You Hustled It, You Bought It - Is This the Dawn of a New Political Alliance in Red States
Mississippi's Thad Cochran survived his Senate primary runoff by a hair last night, in large part due to his surprising courtship of black and white Democratic voters. Some of the conventional wisdom points to Tea Party-types sitting on their hands this November in the general election as the result of this cagey political move, but that would presume Democrats in Mississippi being convinced that this is an historical opportunity to break the modern "solid South" tradition of Republican Senators and to elect a Democrat as a Mississippi senator for the first time since
John Stennis was elected in 1947.
We may be at such an historic moment, but just for today I don't know that normal political calculus would point to this shift happening. The levers of power that dominate the government in Mississippi - as well as poll stations and ballot boxes - are so heavily stacked towards keeping the friends of the powerful going to Congress that it's doubtful that they'd lift one finger to help a Democrat take a Senate seat away from them, no matter how noxious Cochran's courting of blacks and other Democrat voters may be to them. From that perspective, we may see a November campaign in Mississippi reminiscent of Joe Lieberman's Senate run in 2006, in which he was forced to run as an independent candidate in the general election after Ned Lamont surprised the Connecticut Democratic establishment with an outsider-style primary campaign that seized the Democratic nomination from Lieberman. Both mainstream Democrats and, quietly, key Republicans fueled Lieberman's re-election in the 2006 general election to keep the status quo power train intact in the Senate. Cochran managed to keep his party's nomination by comparison to Lieberman, but he will have to fight the Tea Party uprising as hard as Lieberman fought off Lamont's insurgency.
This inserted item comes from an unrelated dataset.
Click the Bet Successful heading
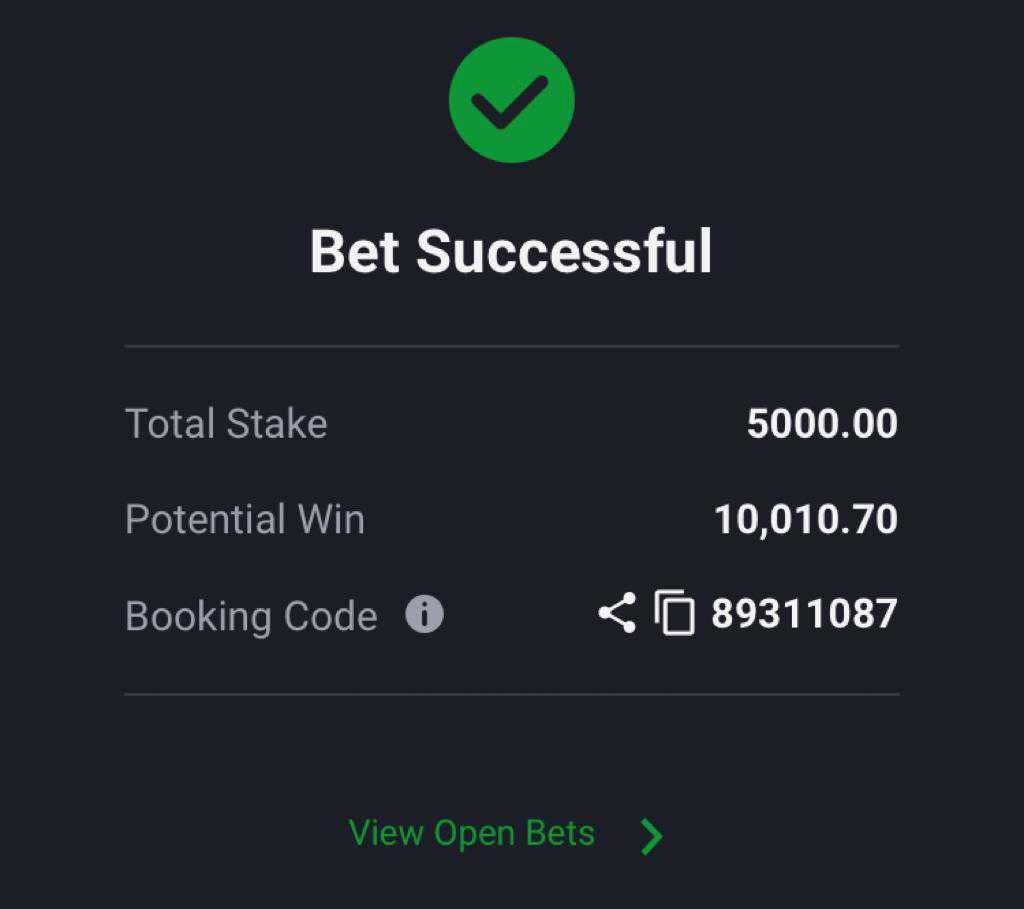Screen dimensions: 1024x909 click(x=511, y=251)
And in fighting off the Tea Party, it's highly probable that Cochran is not going to be able to throw away the alliances with blacks and moderate Democrats that fueled his primary win. Just as Lieberman swung hard to the right (not hard for him) to woo Republicans to cross over to vote for him, so will Cochran rely heavily on Democrats to make the difference in the general election. In doing so, Cochran will be obliged to that new cadre of swing voters for his future political survival - just as Stennis and other Democratic senators from the South had to learn how to woo Republican voters as the demographics of party identification shifted in the wake of the civil rights legislation of the 1960s.
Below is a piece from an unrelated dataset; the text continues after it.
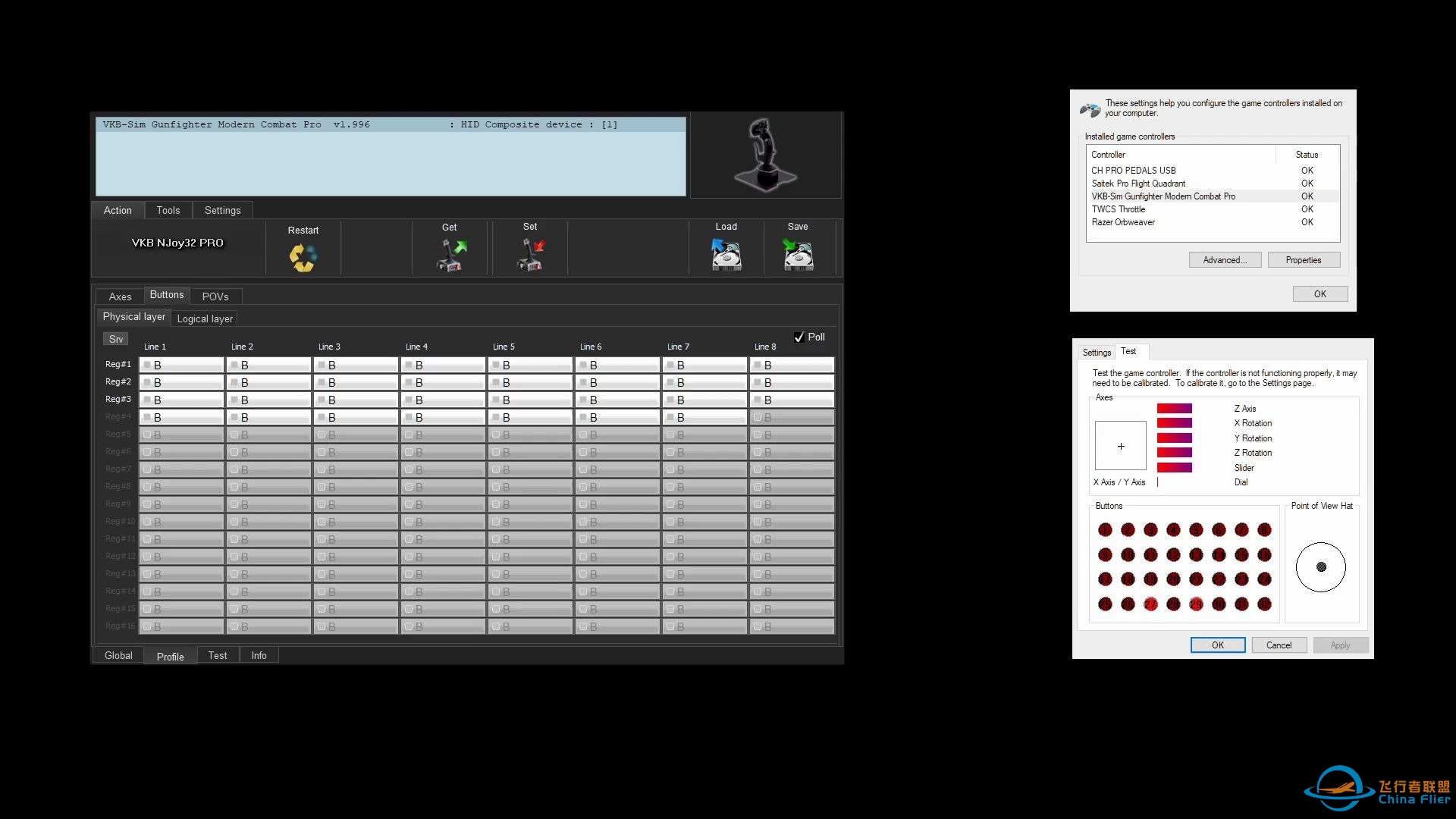The image size is (1456, 819).
Task: Uncheck the Poll checkbox
Action: [799, 337]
In other words, what we may be seeing is the emergence of the mirror image of the "blue dog Democrats" who managed to hold on to "D" seats in Congress by finessing Republican and independent voters on social issues that mattered to them. Now "R" seats may be beholden to Democrats who will force Republicans to be more responsive on social and economic issues that matter to them - call them "red dog Republicans" if you will. Not Republicans in Name Only, really, but Republicans who know that they are cooked if they cannot reach out to a block of voters that will allow them to overcome challenges from the far right.
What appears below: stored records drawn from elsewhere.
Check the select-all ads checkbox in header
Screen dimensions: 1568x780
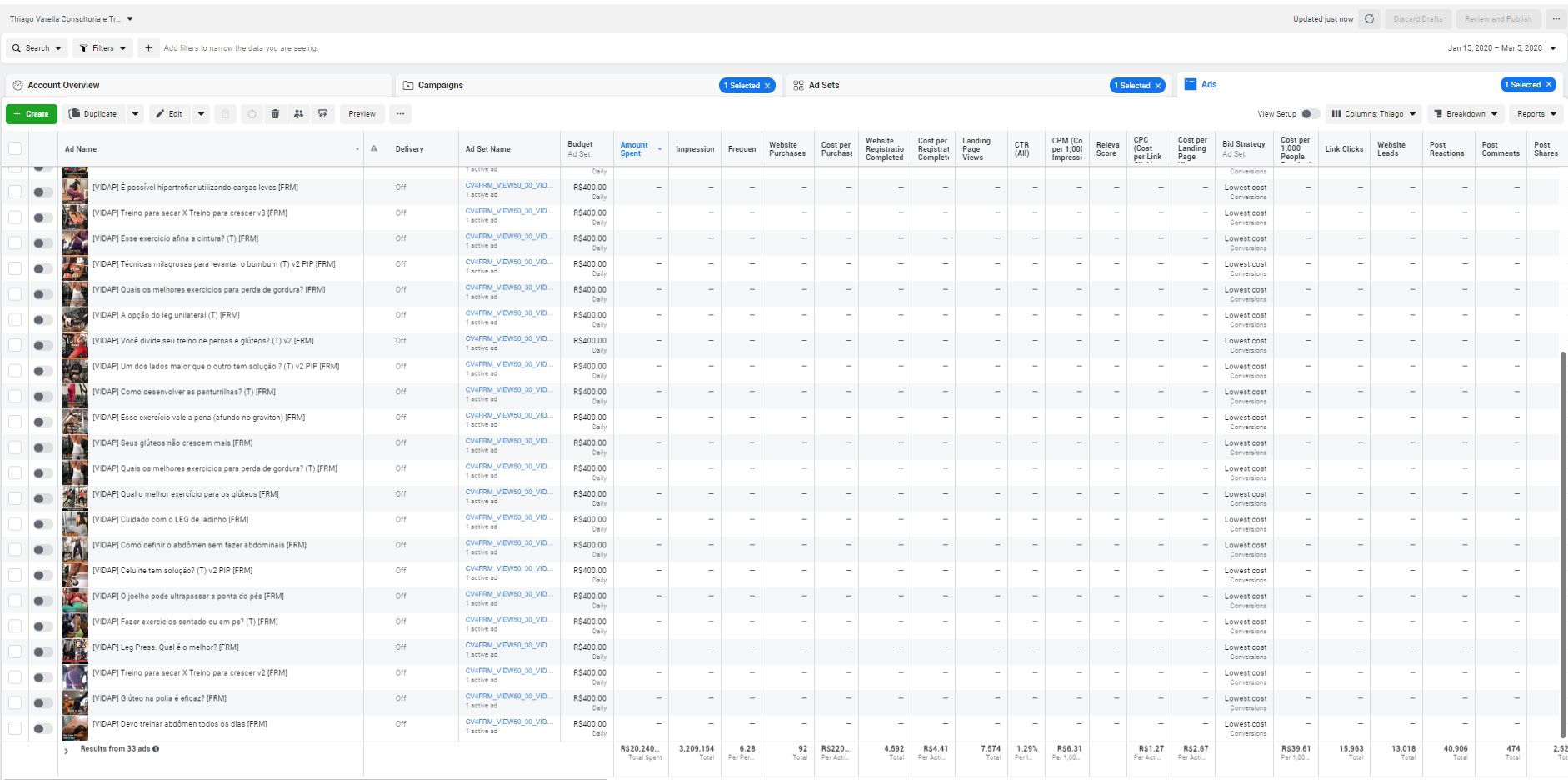tap(15, 149)
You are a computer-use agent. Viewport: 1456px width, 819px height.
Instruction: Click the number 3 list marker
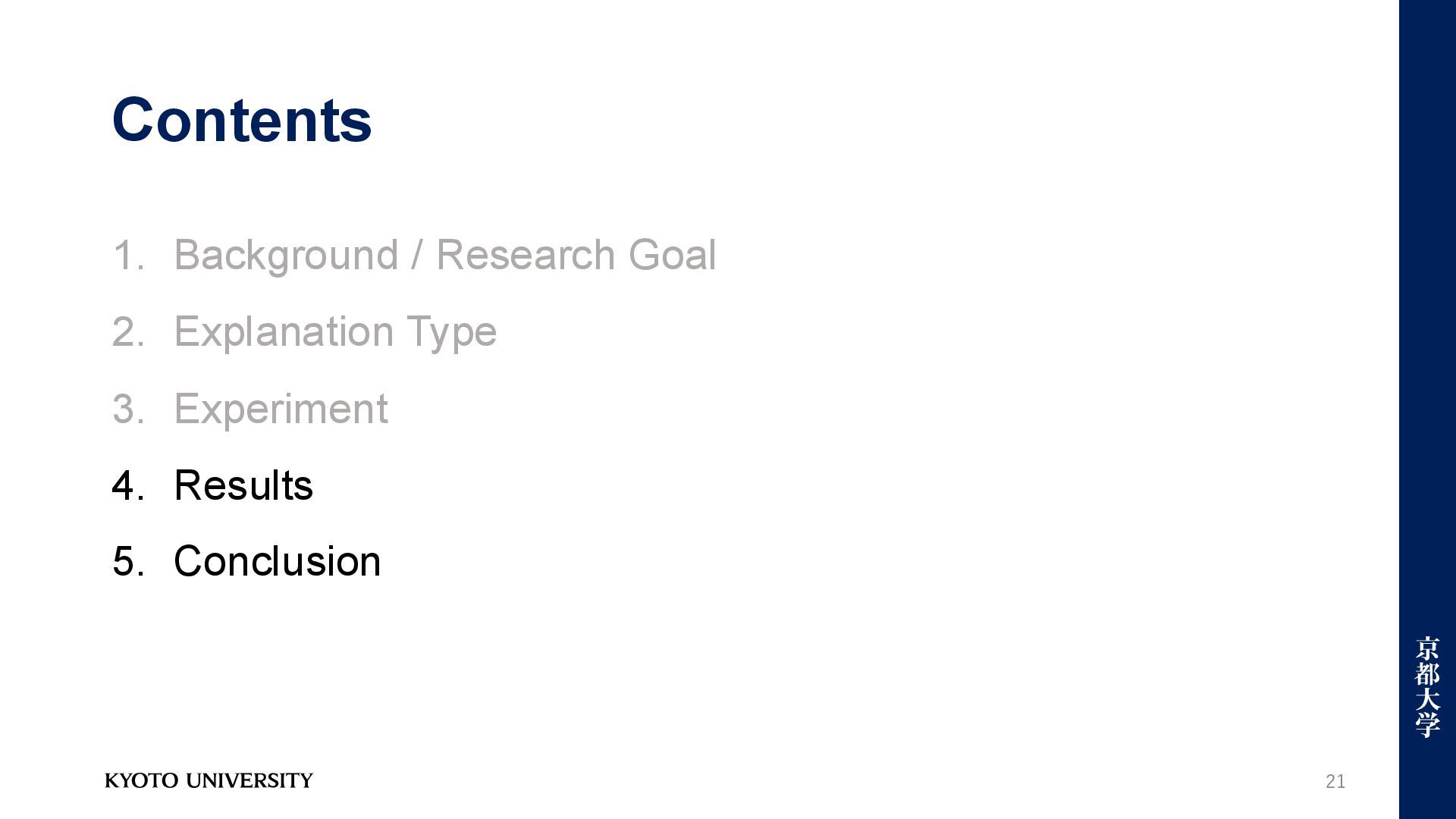[x=128, y=410]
Is it better to just go for a straight Democratic win in November for Mississippi's Senate seat? If the balance of power in the Senate is not at issue, I'd say that it's maybe more beneficial to make Cochran a red dog Republican. It means that he will have to vote with Democrats often enough to keep his new coalition happy - meaning that he'll have some control over the substance of legislation, but probably far less than he would if he were a blue dog Democrat. In other words, maybe it's better to allow the normal flow of political change to take its course - and reintroduce the concept of Senators having to respond to a broad constituency in order to be re-elected. I don't know if that happens if we get a Democrat elected to the Senate - that's more likely to turn into a "blue dog" scenario, which has been a real stumbling block for forming hard-hitting legislation in the Senate.
We'll see how this turns out. All things being equal a straight-out Democratic win in the South for the Senate would be an awesome thing in its own way, but I am not discounting the potential beauty of a red dog Republican forcing other Republicans to learn some moderation - out of political necessity.